Listed entries
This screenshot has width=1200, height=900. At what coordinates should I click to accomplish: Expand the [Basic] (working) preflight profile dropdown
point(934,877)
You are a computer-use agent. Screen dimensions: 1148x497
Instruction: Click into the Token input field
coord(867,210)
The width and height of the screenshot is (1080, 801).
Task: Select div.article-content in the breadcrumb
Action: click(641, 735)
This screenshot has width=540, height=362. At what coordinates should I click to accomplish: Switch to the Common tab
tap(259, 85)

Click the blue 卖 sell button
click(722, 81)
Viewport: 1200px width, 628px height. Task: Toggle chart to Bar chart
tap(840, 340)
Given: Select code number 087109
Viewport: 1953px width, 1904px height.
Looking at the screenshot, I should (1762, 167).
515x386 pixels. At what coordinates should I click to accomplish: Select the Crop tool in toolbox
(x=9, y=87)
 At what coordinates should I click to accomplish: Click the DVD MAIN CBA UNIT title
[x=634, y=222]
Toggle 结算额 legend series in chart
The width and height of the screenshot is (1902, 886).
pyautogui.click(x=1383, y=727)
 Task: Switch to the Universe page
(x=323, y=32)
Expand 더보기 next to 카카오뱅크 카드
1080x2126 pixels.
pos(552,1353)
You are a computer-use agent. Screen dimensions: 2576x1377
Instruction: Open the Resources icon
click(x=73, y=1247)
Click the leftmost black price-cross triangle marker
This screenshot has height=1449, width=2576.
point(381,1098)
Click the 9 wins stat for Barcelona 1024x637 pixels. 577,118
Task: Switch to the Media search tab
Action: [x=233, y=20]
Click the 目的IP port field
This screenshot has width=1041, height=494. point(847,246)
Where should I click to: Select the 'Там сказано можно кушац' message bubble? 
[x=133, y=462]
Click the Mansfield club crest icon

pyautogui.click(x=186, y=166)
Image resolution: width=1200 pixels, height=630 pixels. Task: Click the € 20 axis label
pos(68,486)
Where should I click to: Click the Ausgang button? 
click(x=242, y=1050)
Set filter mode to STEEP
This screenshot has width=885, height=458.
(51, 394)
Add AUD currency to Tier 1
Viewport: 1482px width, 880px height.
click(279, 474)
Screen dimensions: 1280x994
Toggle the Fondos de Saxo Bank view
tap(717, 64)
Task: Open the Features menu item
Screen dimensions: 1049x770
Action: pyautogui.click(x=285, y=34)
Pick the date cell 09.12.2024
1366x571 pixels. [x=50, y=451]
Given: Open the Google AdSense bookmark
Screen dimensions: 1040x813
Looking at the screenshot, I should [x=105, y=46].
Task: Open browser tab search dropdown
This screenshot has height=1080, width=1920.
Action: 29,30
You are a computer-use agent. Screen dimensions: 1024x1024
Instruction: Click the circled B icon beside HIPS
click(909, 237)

What to produce
Return all of the records above line for line, without changing anything.

Complete response
This screenshot has width=1200, height=900. At what coordinates should I click to accomplish: Expand the [Basic] (working) preflight profile dropdown
point(934,877)
You are a computer-use agent. Screen dimensions: 1148x497
Instruction: Click into the Token input field
coord(867,210)
The width and height of the screenshot is (1080, 801).
Task: Select div.article-content in the breadcrumb
Action: click(641, 735)
This screenshot has width=540, height=362. At what coordinates should I click to accomplish: Switch to the Common tab
tap(259, 85)

Click the blue 卖 sell button
click(722, 81)
Viewport: 1200px width, 628px height. Task: Toggle chart to Bar chart
tap(840, 340)
Given: Select code number 087109
Viewport: 1953px width, 1904px height.
Looking at the screenshot, I should (1762, 167).
515x386 pixels. At what coordinates should I click to accomplish: Select the Crop tool in toolbox
(x=9, y=87)
 At what coordinates should I click to accomplish: Click the DVD MAIN CBA UNIT title
[x=634, y=222]
Toggle 结算额 legend series in chart
The width and height of the screenshot is (1902, 886).
pyautogui.click(x=1383, y=727)
 Task: Switch to the Universe page
(x=323, y=32)
Expand 더보기 next to 카카오뱅크 카드
1080x2126 pixels.
pos(552,1353)
You are a computer-use agent. Screen dimensions: 2576x1377
Instruction: Open the Resources icon
click(x=73, y=1247)
Click the leftmost black price-cross triangle marker
This screenshot has height=1449, width=2576.
point(381,1098)
Click the 9 wins stat for Barcelona 1024x637 pixels. 577,118
Task: Switch to the Media search tab
Action: [x=233, y=20]
Click the 目的IP port field
This screenshot has width=1041, height=494. point(847,246)
Where should I click to: Select the 'Там сказано можно кушац' message bubble? 
[x=133, y=462]
Click the Mansfield club crest icon

pyautogui.click(x=186, y=166)
Image resolution: width=1200 pixels, height=630 pixels. Task: Click the € 20 axis label
pos(68,486)
Where should I click to: Click the Ausgang button? 
click(x=242, y=1050)
Set filter mode to STEEP
This screenshot has width=885, height=458.
(51, 394)
Add AUD currency to Tier 1
Viewport: 1482px width, 880px height.
click(279, 474)
Screen dimensions: 1280x994
Toggle the Fondos de Saxo Bank view
tap(717, 64)
Task: Open the Features menu item
Screen dimensions: 1049x770
Action: pyautogui.click(x=285, y=34)
Pick the date cell 09.12.2024
1366x571 pixels. [x=50, y=451]
Given: Open the Google AdSense bookmark
Screen dimensions: 1040x813
Looking at the screenshot, I should [x=105, y=46].
Task: Open browser tab search dropdown
This screenshot has height=1080, width=1920.
Action: 29,30
You are a computer-use agent. Screen dimensions: 1024x1024
Instruction: Click the circled B icon beside HIPS
click(909, 237)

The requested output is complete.